Two-thirds of hedge funds fail within three years of launch. The ones that remain are expensive, opaque and have spotty performance. Are HNW investors wising up to the hedge fund folly?

In the late 1980s and early 1990s, hedge fund performance was consistently strong, delivering upwards of 30 percent returns in some years.

So much for the rah-rah 1980s. More recent performance has been volatile. In 2015, the average hedge fund returned 0 percent, according to Tiburon Strategic Advisors. And consider that two-thirds of hedge funds in the major commercial database stop reporting—meaning they fail—within three years of launch.

Hedge fund managers promise different strategies: Absolute returns, non-correlated returns, amplified returns - and exclusivity. The goal, many fund managers will say, is not to beat the market, but to provide a hedge, meaning access to uncorrelated assets that mute an investor's overall positive returns, but cushion the downside. Other funds, led by rockstar managers with recognizable names, take an activist approach or focus on large-scale bets in an attempt to garner outsize returns.
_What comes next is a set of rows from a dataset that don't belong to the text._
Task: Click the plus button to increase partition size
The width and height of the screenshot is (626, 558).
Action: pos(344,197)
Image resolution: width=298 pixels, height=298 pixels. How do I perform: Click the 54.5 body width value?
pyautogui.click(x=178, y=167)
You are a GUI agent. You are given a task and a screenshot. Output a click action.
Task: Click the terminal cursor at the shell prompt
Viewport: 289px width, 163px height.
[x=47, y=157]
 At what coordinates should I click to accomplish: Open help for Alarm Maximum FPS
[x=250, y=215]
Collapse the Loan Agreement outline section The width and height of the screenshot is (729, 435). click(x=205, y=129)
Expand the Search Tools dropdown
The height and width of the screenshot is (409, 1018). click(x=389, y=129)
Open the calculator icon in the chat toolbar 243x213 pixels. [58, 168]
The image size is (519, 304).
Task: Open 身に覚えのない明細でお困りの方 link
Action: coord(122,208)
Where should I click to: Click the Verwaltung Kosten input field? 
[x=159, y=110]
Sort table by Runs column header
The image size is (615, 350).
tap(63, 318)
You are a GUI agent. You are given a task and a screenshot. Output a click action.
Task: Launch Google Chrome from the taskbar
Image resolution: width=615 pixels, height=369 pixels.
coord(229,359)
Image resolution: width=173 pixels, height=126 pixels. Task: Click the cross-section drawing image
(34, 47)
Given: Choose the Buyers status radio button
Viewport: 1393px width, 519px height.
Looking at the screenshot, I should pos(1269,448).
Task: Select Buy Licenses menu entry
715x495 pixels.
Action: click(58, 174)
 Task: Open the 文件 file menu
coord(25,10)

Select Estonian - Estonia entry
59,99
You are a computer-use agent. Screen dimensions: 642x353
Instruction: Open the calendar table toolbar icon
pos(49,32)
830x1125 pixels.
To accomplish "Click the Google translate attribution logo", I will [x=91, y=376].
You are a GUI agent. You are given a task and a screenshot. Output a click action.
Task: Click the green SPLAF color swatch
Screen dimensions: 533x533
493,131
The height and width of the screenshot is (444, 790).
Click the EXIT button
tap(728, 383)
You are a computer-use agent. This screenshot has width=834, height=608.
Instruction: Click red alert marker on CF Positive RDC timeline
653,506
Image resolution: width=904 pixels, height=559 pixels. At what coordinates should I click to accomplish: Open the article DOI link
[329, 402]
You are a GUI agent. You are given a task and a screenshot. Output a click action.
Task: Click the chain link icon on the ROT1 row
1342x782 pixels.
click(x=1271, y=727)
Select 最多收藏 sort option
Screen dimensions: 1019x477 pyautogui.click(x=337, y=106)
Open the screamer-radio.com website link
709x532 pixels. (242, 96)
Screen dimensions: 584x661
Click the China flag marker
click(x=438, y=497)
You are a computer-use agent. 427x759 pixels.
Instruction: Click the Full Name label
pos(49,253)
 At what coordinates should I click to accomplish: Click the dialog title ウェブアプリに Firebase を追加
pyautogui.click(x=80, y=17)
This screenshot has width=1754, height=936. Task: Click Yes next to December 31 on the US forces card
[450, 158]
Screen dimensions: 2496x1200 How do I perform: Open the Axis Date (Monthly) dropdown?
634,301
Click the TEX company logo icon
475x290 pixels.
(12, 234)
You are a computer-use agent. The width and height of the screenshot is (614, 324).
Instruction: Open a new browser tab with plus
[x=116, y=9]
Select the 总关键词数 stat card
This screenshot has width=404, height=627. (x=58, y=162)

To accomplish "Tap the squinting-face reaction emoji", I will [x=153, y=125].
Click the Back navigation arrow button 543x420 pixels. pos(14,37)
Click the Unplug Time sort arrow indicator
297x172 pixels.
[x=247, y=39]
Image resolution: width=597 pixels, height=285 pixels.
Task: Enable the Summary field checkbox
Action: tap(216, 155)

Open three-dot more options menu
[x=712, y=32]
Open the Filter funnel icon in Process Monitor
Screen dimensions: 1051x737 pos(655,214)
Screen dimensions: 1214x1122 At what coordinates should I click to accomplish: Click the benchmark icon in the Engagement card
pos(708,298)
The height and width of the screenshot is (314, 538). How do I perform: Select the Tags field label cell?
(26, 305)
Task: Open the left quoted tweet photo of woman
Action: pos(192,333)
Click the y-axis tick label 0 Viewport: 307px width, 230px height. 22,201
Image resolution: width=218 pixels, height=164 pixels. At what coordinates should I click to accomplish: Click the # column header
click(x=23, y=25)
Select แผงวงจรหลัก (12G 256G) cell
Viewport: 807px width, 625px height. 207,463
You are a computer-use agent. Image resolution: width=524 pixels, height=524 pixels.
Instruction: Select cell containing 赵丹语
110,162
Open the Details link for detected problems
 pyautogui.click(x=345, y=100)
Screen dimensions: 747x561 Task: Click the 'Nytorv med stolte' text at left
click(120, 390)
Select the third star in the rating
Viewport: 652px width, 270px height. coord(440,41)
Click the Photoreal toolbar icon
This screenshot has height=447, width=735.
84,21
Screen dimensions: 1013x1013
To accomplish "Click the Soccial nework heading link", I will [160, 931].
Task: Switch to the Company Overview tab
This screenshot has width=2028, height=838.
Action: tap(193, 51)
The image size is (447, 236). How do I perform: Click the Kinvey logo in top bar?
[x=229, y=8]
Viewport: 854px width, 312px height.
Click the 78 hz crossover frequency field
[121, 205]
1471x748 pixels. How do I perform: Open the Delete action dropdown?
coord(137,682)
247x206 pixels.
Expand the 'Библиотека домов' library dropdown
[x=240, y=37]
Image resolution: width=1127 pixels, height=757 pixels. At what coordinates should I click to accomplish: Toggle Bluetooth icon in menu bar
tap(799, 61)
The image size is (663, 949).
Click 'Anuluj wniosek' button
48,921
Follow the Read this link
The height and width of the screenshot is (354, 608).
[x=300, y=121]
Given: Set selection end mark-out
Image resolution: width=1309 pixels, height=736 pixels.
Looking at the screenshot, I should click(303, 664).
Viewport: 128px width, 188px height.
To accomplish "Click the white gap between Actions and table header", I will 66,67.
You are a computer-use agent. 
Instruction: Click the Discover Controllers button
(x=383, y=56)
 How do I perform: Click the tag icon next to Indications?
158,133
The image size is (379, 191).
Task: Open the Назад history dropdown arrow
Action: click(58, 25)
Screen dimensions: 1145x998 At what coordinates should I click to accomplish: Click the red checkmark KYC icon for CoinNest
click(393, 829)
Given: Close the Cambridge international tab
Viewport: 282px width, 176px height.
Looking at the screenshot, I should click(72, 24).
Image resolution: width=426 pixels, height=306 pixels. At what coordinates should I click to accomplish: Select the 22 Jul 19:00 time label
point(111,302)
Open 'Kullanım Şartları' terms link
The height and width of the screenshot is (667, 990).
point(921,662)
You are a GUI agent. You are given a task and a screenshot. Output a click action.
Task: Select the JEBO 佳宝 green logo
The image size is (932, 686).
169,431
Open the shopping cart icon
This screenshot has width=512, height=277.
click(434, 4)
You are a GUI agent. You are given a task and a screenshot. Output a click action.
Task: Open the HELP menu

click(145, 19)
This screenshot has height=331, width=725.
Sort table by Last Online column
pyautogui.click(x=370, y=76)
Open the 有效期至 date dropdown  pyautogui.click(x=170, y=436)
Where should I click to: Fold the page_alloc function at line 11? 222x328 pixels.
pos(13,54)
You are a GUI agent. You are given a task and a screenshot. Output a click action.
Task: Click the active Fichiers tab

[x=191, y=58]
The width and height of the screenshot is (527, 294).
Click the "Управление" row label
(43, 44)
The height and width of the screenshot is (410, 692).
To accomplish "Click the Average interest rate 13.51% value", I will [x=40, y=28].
Hedge funds are really a compensation scheme, not an asset class; for years, many charged 2 percent of assets and 20 percent of returns.  

That compensation scheme - along with a tendency to not live up to their marketing hype - seems to be their undoing. For the first time in six years, flows to hedge fund and liquid alternative managers have turned negative. Several large public pensions and institutional investors have abandoned the structure, and many of the strategies are available to retail investors in much less-expensive mutual fund wrappers.

“In the big scheme of life, this is the alternative investment product that everyone thinks is sexy—gets a lot of glamour, gets a lot of write-up—but you have a hard time convincing yourself that the median, or average, hedge fund is a good product,” said Chip Roame, Tiburon managing partner.

Assets in hedge funds have slipped from $3.2 trillion in 2015 to $3.1 trillion today, Roame said. At a recent Tiburon CEO Summit, 95 percent of industry executives said they don’t believe the average hedge fund manager adds value on a post-fee basis.

“The ability to pick a hedge fund product that will do well and will stay in business is extremely difficult,” he said. “I think of this a bit like the active manager argument.”

Proponents of passive investing argue that most long-only active managers underperform. More to the point, it's impossible to predict the few who will add value.  

“The argument for hedge products is exactly the same, which is why so many of them are out of business three years later,” Roame said. “The ones that have the high returns are around; then they often implode. The ones that don’t have the high returns just disappear. So it’s a tough market to pick the right product in.”

Roame believes the only safe bet are the companies that provide due diligence or consulting services on hedge funds - there is opportunity there. 

“I think that’s a pretty savvy business model because of the ratio of good funds to bad funds being so extreme towards the bad fund category,” he said. “It’s a bit like the story of the gold miners; you might make more money selling the shovels to them than by being one of them.”

Roame does not dismiss the possibility that the hedge-fund industry could self-correct and reverse the negative flow of funds. Perhaps a market down turn will weed out the bad managers from the good ones, leaving fewer funds to compete for the same assets. And, Roame says, for retail advisors there is still a cache to the mystique: “I think it’s a sales story that lots of financial advisors like.”